Court Opinion

ID: 9818036
Source: CourtListenerOpinion
Date Created: 2023-09-01 05:10:21.968905+00
Date Added: 2024-06-11T08:27:54.193825
License: Public Domain

NOONAN, Circuit Judge,
concurring:
There is such a thing as “cause in fact,” that is, an event that, not necessarily alone, brings about a given result. A “but for” cause is cause in fact. A “legal cause” is a cause in fact that is recognized in law as creating liability. A “proximate cause” is a legal cause. What turns cause in fact into a legal cause is a value judgment that the cause in fact creates an unacceptable risk of injury to a protected interest. What is an unacceptable risk and what is to be protected depend on the values of the society.

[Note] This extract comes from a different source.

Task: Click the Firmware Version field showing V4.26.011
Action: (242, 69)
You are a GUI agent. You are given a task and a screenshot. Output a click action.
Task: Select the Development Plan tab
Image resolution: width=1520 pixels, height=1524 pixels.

As Cardozo’s famous opinion in Palsgraf makes clear, that is how causation is often considered in the law of negligence. Antitrust law, apparently, still offers “proximate” as if it provided something more than a label for a judgment that the conduct in question is foreseeably harmful to a social interest worthy of protection.

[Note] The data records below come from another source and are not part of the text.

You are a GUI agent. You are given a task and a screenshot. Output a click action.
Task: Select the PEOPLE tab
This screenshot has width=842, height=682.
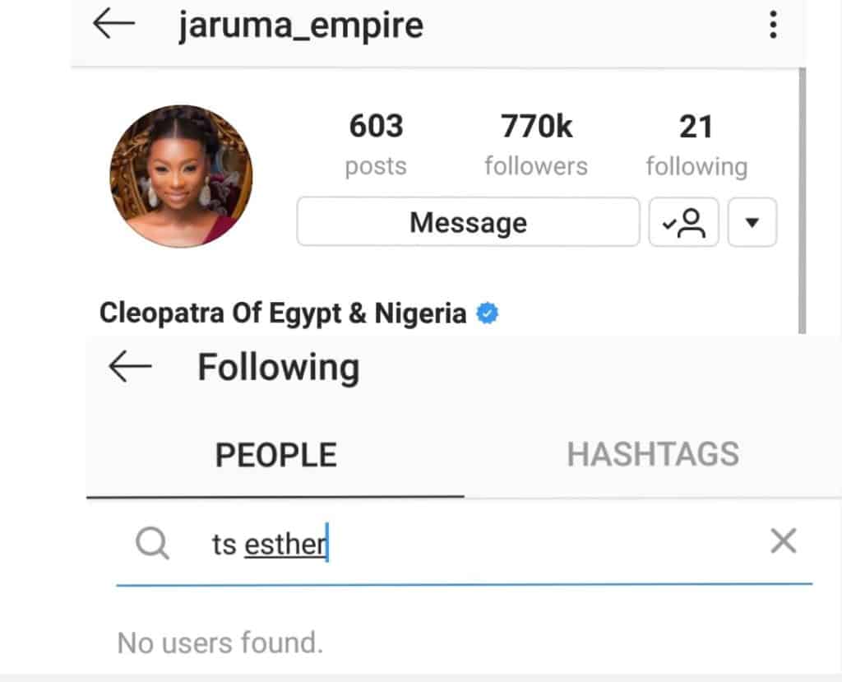[275, 455]
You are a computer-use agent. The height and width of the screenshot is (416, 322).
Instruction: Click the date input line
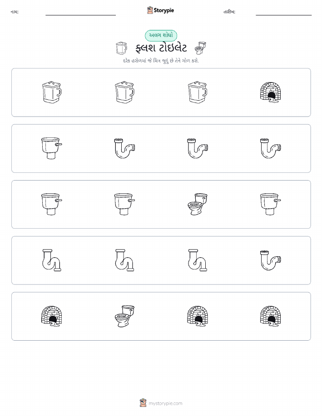283,13
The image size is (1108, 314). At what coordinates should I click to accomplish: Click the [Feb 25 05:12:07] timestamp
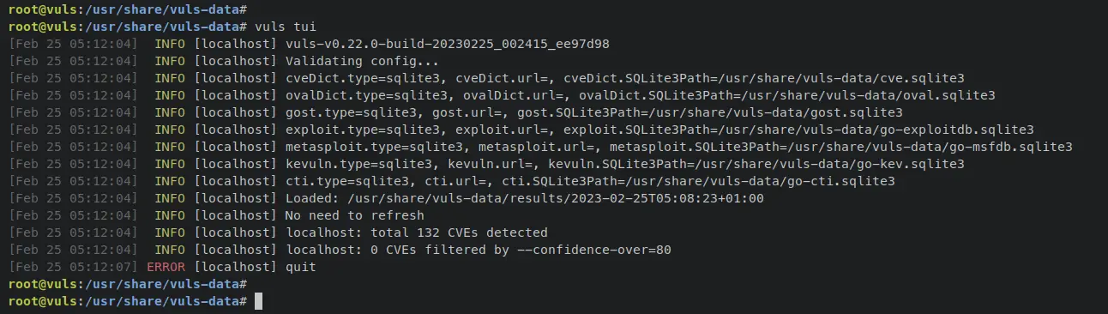[x=72, y=267]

In the instant case, it would seem that reasonably prudent persons in the position of the defendants would see that their actions setting prices in the United States would negatively affect customers in the United States and elsewhere. But it has been the judgment of Congress and the Supreme Court that the economic interests of consumers outside the United States are normally not something that American law is intended to protect. Hence it is difficult to persuade a court that injury to foreign consumers has been “caused” by price-fixing in the United States. It’s so difficult that amendment of the complaint becomes futile and jurisdiction itself is found not to exist. We reach this vanishing point not from guidance in words like “proximate” or “direct” but from a strong sense that the protection of consumers in another country is normally the business of that country. Location, not logic, keeps Centerprise’s claim out of court.